***** EXTRACTED RECORDS *****

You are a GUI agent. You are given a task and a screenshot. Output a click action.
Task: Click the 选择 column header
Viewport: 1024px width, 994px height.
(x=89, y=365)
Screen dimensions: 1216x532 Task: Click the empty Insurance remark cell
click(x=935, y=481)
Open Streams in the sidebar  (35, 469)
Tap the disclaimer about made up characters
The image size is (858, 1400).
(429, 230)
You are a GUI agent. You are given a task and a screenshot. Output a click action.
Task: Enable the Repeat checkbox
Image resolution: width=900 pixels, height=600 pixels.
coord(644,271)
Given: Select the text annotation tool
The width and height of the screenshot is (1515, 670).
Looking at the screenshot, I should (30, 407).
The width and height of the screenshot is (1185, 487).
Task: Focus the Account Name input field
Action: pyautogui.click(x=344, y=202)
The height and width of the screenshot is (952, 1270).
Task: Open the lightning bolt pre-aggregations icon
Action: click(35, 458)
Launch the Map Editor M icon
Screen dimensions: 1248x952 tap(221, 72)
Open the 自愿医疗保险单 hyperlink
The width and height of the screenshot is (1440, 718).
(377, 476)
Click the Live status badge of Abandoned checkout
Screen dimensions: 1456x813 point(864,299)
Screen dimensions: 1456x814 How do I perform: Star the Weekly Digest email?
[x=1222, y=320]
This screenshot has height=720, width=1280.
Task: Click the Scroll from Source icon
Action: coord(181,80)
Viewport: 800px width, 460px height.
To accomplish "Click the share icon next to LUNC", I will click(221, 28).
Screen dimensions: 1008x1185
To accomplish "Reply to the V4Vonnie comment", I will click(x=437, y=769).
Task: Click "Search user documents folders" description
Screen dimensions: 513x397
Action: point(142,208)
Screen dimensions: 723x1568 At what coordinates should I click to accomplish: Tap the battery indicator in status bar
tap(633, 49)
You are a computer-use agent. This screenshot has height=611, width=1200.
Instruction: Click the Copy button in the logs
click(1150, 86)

*****

- [THE REQUEST]:
Put every line of the records above into a JSON list of strings, one string per line, and leave out any blank lines.

- [WORKED ANSWER]:
[
  "You are a GUI agent. You are given a task and a screenshot. Output a click action.",
  "Task: Click the 选择 column header",
  "Viewport: 1024px width, 994px height.",
  "(x=89, y=365)",
  "Screen dimensions: 1216x532 Task: Click the empty Insurance remark cell",
  "click(x=935, y=481)",
  "Open Streams in the sidebar  (35, 469)",
  "Tap the disclaimer about made up characters",
  "The image size is (858, 1400).",
  "(429, 230)",
  "You are a GUI agent. You are given a task and a screenshot. Output a click action.",
  "Task: Enable the Repeat checkbox",
  "Image resolution: width=900 pixels, height=600 pixels.",
  "coord(644,271)",
  "Given: Select the text annotation tool",
  "The width and height of the screenshot is (1515, 670).",
  "Looking at the screenshot, I should (30, 407).",
  "The width and height of the screenshot is (1185, 487).",
  "Task: Focus the Account Name input field",
  "Action: pyautogui.click(x=344, y=202)",
  "The height and width of the screenshot is (952, 1270).",
  "Task: Open the lightning bolt pre-aggregations icon",
  "Action: click(35, 458)",
  "Launch the Map Editor M icon",
  "Screen dimensions: 1248x952 tap(221, 72)",
  "Open the 自愿医疗保险单 hyperlink",
  "The width and height of the screenshot is (1440, 718).",
  "(377, 476)",
  "Click the Live status badge of Abandoned checkout",
  "Screen dimensions: 1456x813 point(864,299)",
  "Screen dimensions: 1456x814 How do I perform: Star the Weekly Digest email?",
  "[x=1222, y=320]",
  "This screenshot has height=720, width=1280.",
  "Task: Click the Scroll from Source icon",
  "Action: coord(181,80)",
  "Viewport: 800px width, 460px height.",
  "To accomplish \"Click the share icon next to LUNC\", I will click(221, 28).",
  "Screen dimensions: 1008x1185",
  "To accomplish \"Reply to the V4Vonnie comment\", I will click(x=437, y=769).",
  "Task: Click \"Search user documents folders\" description",
  "Screen dimensions: 513x397",
  "Action: point(142,208)",
  "Screen dimensions: 723x1568 At what coordinates should I click to accomplish: Tap the battery indicator in status bar",
  "tap(633, 49)",
  "You are a computer-use agent. This screenshot has height=611, width=1200.",
  "Instruction: Click the Copy button in the logs",
  "click(1150, 86)"
]